Cell Simulation as Cell Segmentation

Daniel C. Jones,Anna E. Elz,Azadeh Hadadianpour,Heeju Ryu,David R. Glass,Evan W. Newell
DOI: https://doi.org/10.1101/2024.04.25.591218
2024-07-09
Abstract:Single-cell spatial transcriptomics promises a highly detailed view of a cell's transcriptional state and microenvironment, yet inaccurate cell segmentation can render this data murky by misattributing large numbers of transcripts to nearby cells or conjuring nonexistent cells. We adopt methods from ab initio cell simulation to rapidly infer morphologically plausible cell boundaries that preserve cell type heterogeneity. Benchmarking applied to datasets generated by three commercial platforms show superior performance and computational efficiency of this approach compared with existing methods. We show that improved accuracy in cell segmentation aids greatly in detection of difficult to accurately segment tumor infiltrating immune cells such as neutrophils and T cells. Lastly, through improvements in our ability to delineate subsets of tumor infiltrating T cells, we show that CXCL13-expressing CD8+ T cells tend to be more closely associated with tumor cells than their CXCL13-negative counterparts in data generated from renal cell carcinoma patient samples.
Bioinformatics
What problem does this paper attempt to address?

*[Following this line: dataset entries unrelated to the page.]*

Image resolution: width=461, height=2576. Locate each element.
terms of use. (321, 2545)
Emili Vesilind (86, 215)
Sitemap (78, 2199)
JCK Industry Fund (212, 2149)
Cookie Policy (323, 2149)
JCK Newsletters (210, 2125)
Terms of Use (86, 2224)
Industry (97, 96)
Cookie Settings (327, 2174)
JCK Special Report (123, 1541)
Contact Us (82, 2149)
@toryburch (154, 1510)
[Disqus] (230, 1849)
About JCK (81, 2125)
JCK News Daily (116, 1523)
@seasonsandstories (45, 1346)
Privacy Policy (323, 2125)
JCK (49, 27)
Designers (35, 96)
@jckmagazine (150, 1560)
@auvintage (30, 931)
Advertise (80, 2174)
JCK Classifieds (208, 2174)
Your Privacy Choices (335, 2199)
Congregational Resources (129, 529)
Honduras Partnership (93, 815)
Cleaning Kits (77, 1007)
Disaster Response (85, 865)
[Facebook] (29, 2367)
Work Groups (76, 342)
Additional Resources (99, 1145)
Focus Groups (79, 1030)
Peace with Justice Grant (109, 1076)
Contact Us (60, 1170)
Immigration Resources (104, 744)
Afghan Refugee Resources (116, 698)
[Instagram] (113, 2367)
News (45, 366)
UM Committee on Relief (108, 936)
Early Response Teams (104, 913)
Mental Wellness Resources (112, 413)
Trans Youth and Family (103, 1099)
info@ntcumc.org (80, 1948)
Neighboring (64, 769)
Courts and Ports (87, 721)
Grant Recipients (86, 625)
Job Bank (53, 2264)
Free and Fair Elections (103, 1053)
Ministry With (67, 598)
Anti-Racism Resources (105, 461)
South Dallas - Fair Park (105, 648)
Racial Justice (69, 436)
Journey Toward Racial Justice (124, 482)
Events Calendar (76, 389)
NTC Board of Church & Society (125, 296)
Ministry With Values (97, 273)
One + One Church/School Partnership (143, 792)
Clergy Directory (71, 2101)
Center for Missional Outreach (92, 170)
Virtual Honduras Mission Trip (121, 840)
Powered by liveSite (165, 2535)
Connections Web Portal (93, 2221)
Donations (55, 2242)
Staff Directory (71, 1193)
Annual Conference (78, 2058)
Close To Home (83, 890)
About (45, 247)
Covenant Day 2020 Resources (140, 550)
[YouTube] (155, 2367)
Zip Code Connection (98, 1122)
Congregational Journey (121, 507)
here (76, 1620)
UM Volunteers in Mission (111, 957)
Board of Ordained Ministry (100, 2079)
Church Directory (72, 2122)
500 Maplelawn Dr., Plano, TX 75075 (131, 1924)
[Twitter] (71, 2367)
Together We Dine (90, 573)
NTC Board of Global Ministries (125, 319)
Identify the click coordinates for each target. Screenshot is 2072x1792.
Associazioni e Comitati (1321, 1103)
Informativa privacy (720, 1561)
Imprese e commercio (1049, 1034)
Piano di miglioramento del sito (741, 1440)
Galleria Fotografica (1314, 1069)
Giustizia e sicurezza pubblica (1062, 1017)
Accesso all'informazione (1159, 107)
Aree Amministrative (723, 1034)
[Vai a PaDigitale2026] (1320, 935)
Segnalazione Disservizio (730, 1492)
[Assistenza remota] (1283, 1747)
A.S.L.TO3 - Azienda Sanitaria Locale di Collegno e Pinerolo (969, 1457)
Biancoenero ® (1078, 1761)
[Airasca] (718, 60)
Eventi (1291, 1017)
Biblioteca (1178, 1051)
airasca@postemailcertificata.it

The paper primarily addresses a key issue in single-cell spatial transcriptomics technology—data interpretation bias caused by inaccuracies in cell segmentation. The authors propose a new method called Proseg (Probabilistic Segmentation), an unsupervised approach based on a probabilistic model to improve the accuracy of cell boundary delineation. Specifically, the paper tackles the following core issues: 1. **Challenges in Cell Segmentation**: Current cell segmentation techniques, especially image-based methods, have inherent problems such as poor generalization to different samples and experimental conditions, loss of 3D information, and difficulty in determining cell boundaries. These issues lead to the misassignment of transcripts (RNA molecules) to neighboring cells, thereby affecting the accuracy of data analysis. 2. **Proseg Method**: To overcome these limitations, the authors developed the Proseg method. Inspired by Cellular Potts Models (CPMs), this method uses a probabilistic model to simulate cell morphology and optimizes these simulations to better explain the observed transcript distribution. This approach not only more accurately infers cell boundaries but also relocates transcripts that are unreasonably positioned or misplaced due to technical errors. 3. **Performance Evaluation**: By benchmarking datasets from three commercial platforms (Vizgen MERSCOPE, NanoString CosMx, and 10X Xenium), the authors demonstrate Proseg's advantages in reducing transcript misassignment, improving cell type identification accuracy, and operational efficiency. Notably, in lung cancer samples, Proseg more accurately distinguishes hard-to-segment immune cell types, such as neutrophils and T cells. 4. **Clinical Application Example**: Finally, by analyzing sample data from renal cell carcinoma patients, the authors show that the improved cell segmentation method using Proseg can reveal a closer spatial association between CXCL13-expressing CD8+ T cells and tumor cells, which may be significant for understanding immune responses in the tumor microenvironment. In summary, this study aims to address the limitations of existing technologies by introducing the innovative Proseg cell segmentation algorithm, thereby enhancing the quality and reliability of single-cell spatial transcriptomics data analysis.